C. Roy ReynoldsSOON AFTER the opening of the police investigation into the gruesome double murder at premises 16 South Camp Road it became clear that this might not be simply a case of violent robbery. Preliminary data indicated that there might be a web of intrigue with international connections.
According to The Gleaner of Monday, February 4, 1935 the characters involved might not even be who they were thought to have been. The victim identified as Francis Gomez appeared to have been an alias whose real name was B.F. Metzpan and he was not born in Cuba as was claimed but in British Honduras though he had been a long-time resident of Cuba.
As for the other victim Pollen, he had not come from Cuba as he claimed, but from Santo Domingo. Added to this was information supplied by a seaman to the effect that a number of murders had been occurring in Santo Domingo with the same signature features: that is, stabbed repeatedly in a pattern around the heart, bound and gagged.
The police established that there had been a number of meetings between the victims and the suspected killers up to shortly before the murders had occurred. And apart from the actual murderers there had been a number of accomplices.
Efforts to trace the murder weapon indicated that it might have been a dagger once owned by a Cuban boxer who resided in Jamaica and had been sold to another man for four shillings.
Police discovered that one of the suspected killers had returned to his lodgings on the afternoon of the murder carrying an envelope which looked like a registered letter. He went to his room, locked in and was gone the next morning.
But the police were not the only ones developing theories about the murders. According to one such making the rounds of the city's rumour circuit the victims were not who they had been thought to have been but other men dressed in their clothes to confuse the investigation. Members of the public were as well questioning the police handling of the matter in the early stages, particularly the seeming lack of diligence when they had been called to the scene when the murders were actually in progress, had merely made polite enquiry and left the scene.
Forensic examination of the bodies indicated that the victims had been clubbed first on the head with sufficient force to cause fracture of the skill. Later they were then bound, gagged and methodically stabbed to death.
Meanwhile the three suspects which had managed to escape were identified as a barber, a tailor and a businessman. And the police discovered that victim Pollen, while not having been a Cuban detective on a mission to the island, actually had a brother in Cuba who was a police officer.
Apparently anxious to allay any fear that their failure to act earlier had led to a clean get-away by the culprits, the police announced by Sunday, February 3 that they had located two of the men. One had been apprehended at an American port and the other was under observation on a boat bound for the Dominican Republic.

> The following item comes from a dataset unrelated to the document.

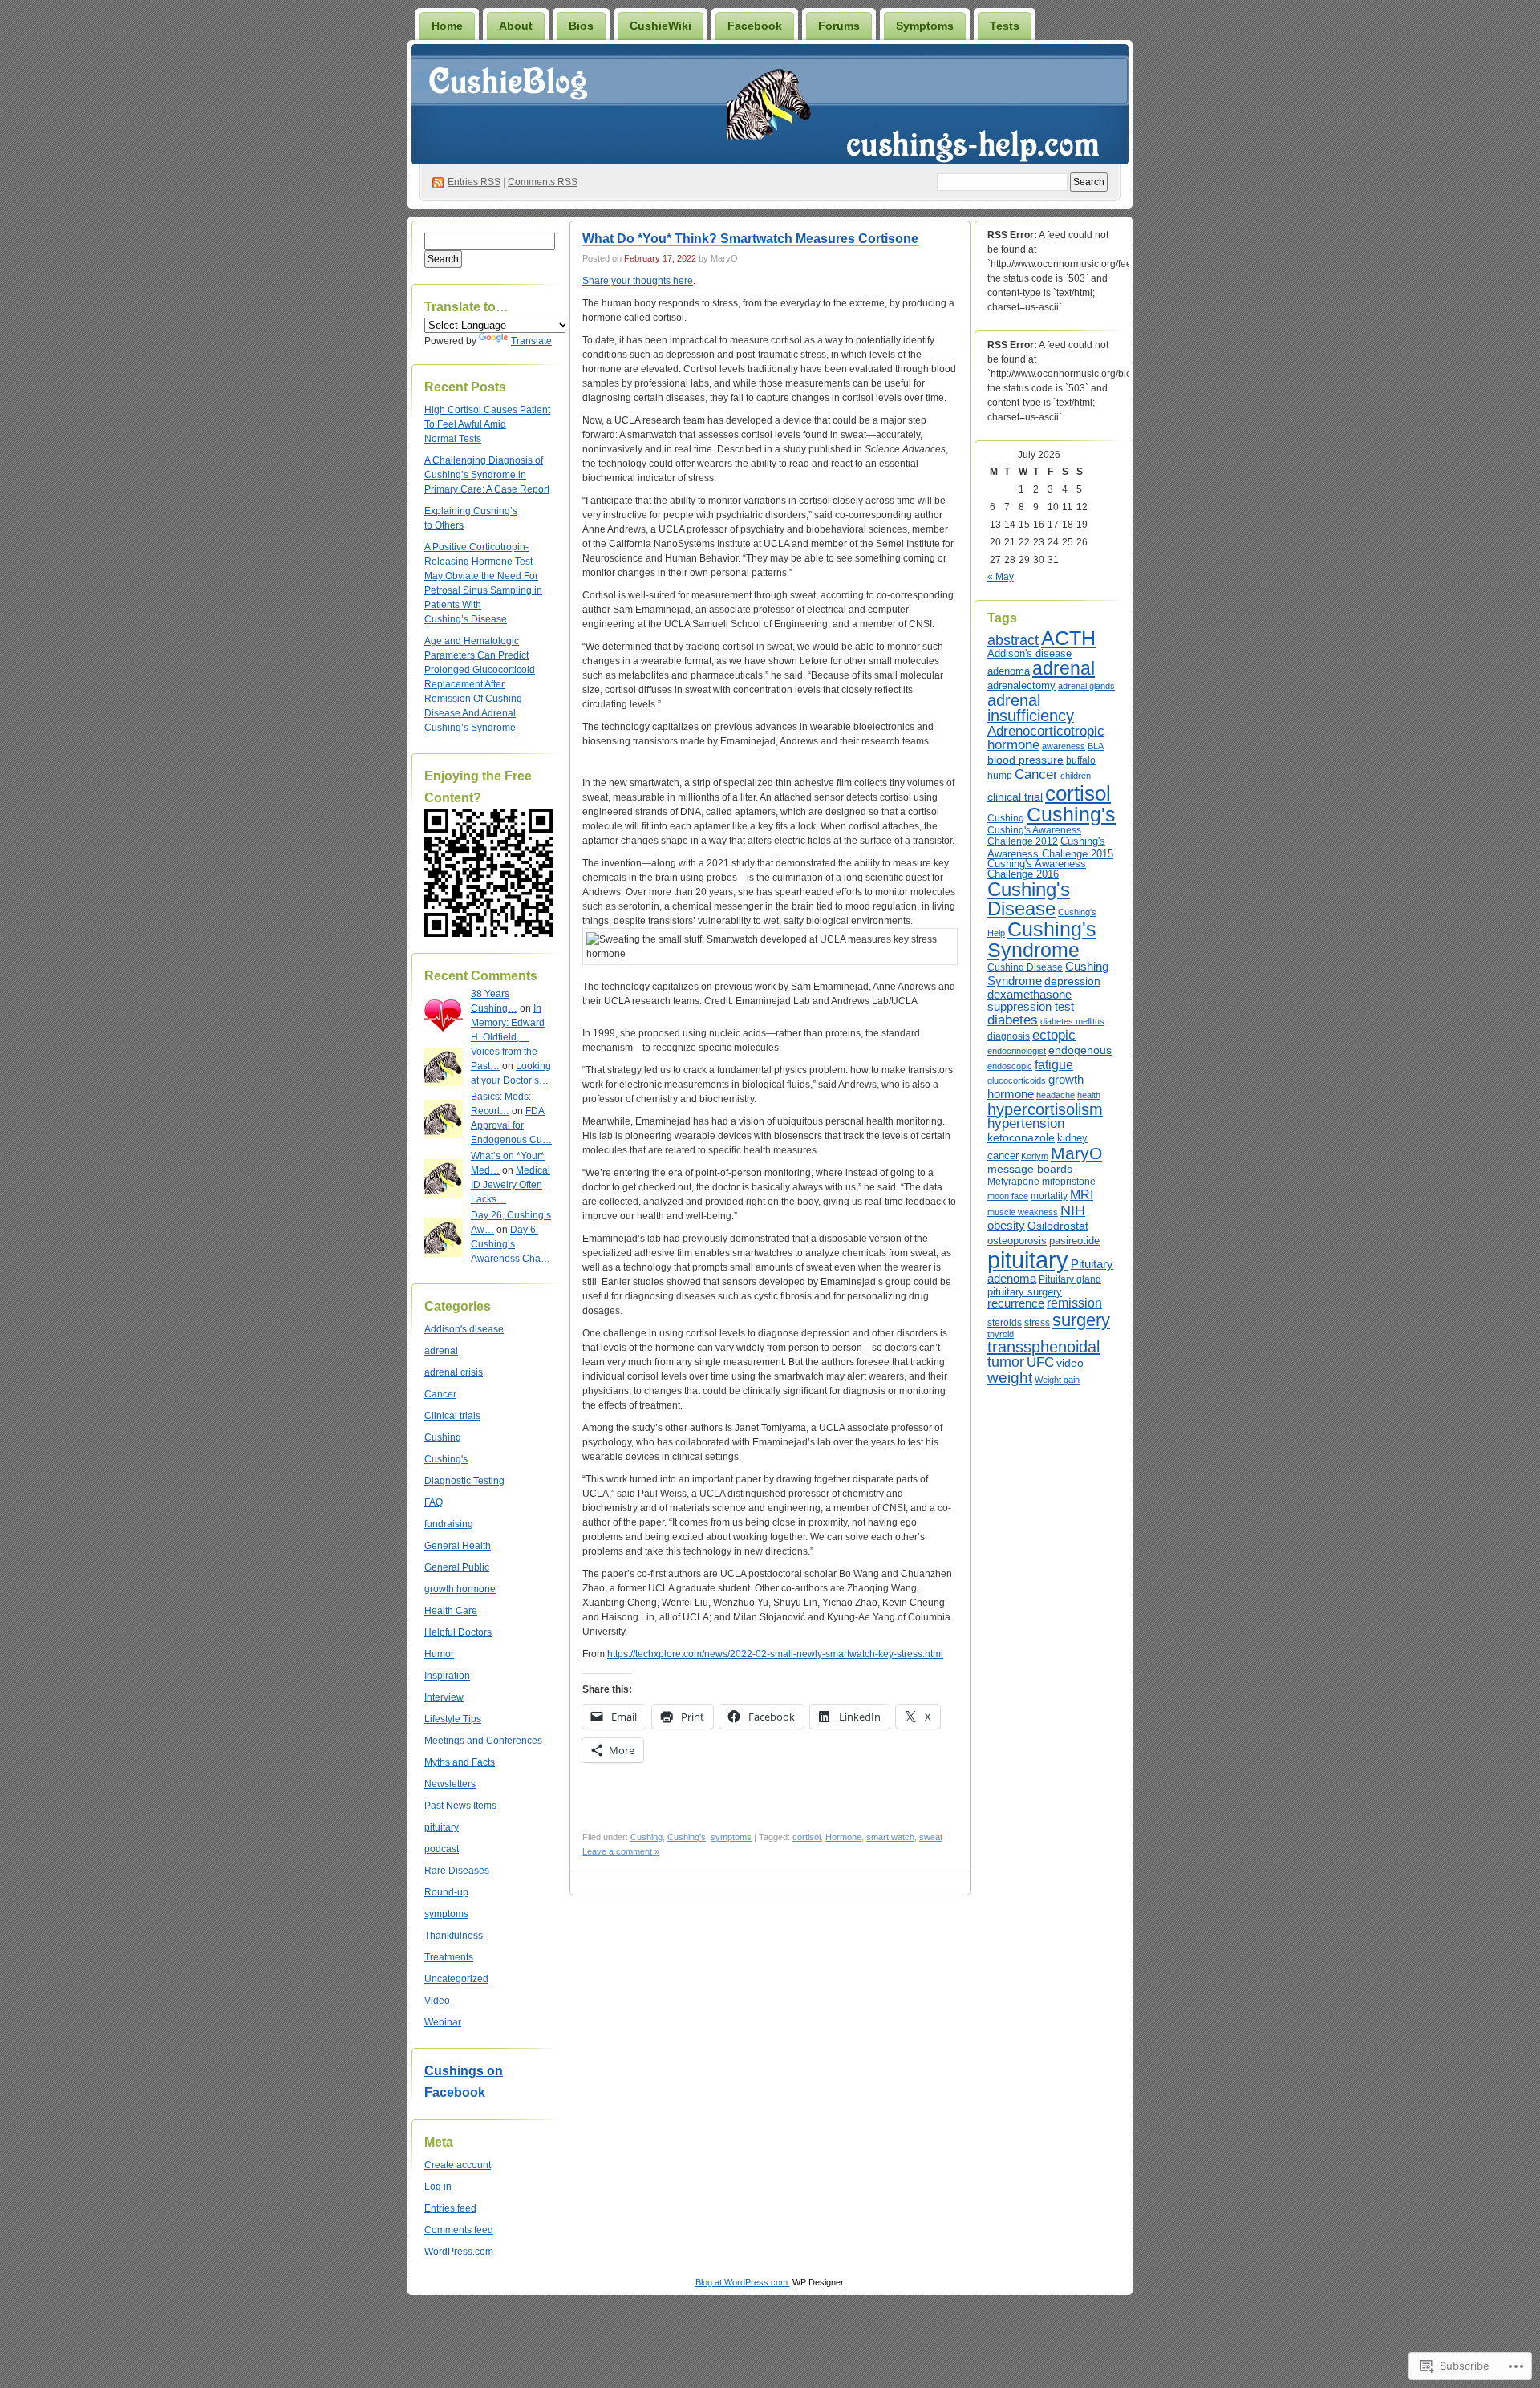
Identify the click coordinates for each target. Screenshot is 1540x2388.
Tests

Meanwhile The Gleaner itself was doing its own investigation. On Saturday, February 2 it interviewed the landlord of the 72 Wildman Street premises where Gomez, alias Metzpan, had lived, a Mrs. Nation, who described the deceased as about 37 years of age who claimed to have been born in Matanza Cuba and had a wife and three children there. She said she had been told that he was visiting Jamaica on business. On the day before the murders, a Sunday, he attended services at the Holy Trinity Cathedral, came back, had breakfast and after some hours, went out. He returned in the evening and spent the night. He left for the last time about 12.30 on the afternoon of the murders. About two hours before he left he was visited by a burly Cuban who asked no questions when he arrived but went straight to the victim's door, but Gomez was not there.
Mrs. Nation also told The Gleaner that a cable had been delivered to Gomez on the Monday morning. Described as "mysterious" by The Gleaner, the cable read "SK 3 1803 G. S.. Santiago 10 27, 550 P.L.C. Pollen 72 Wildman Street." According to The Gleaner it all translated in English to: "Holiday Tuesday. Postal Order." but in keeping with the growing web of intrigue the newspaper concluded that it was a code and might have been a warning.
She said further that on the morning of Tuesday, following a letter from the Royal Bank of Canada addressed to Pollen had been received. This and other items had been handed over to the police.
The Jamaican police seemed to have been well onto the track of at least two of the suspected murderers, but it would not be a short process and before it ended it was to create several precedents in the history of police action in Jamaica.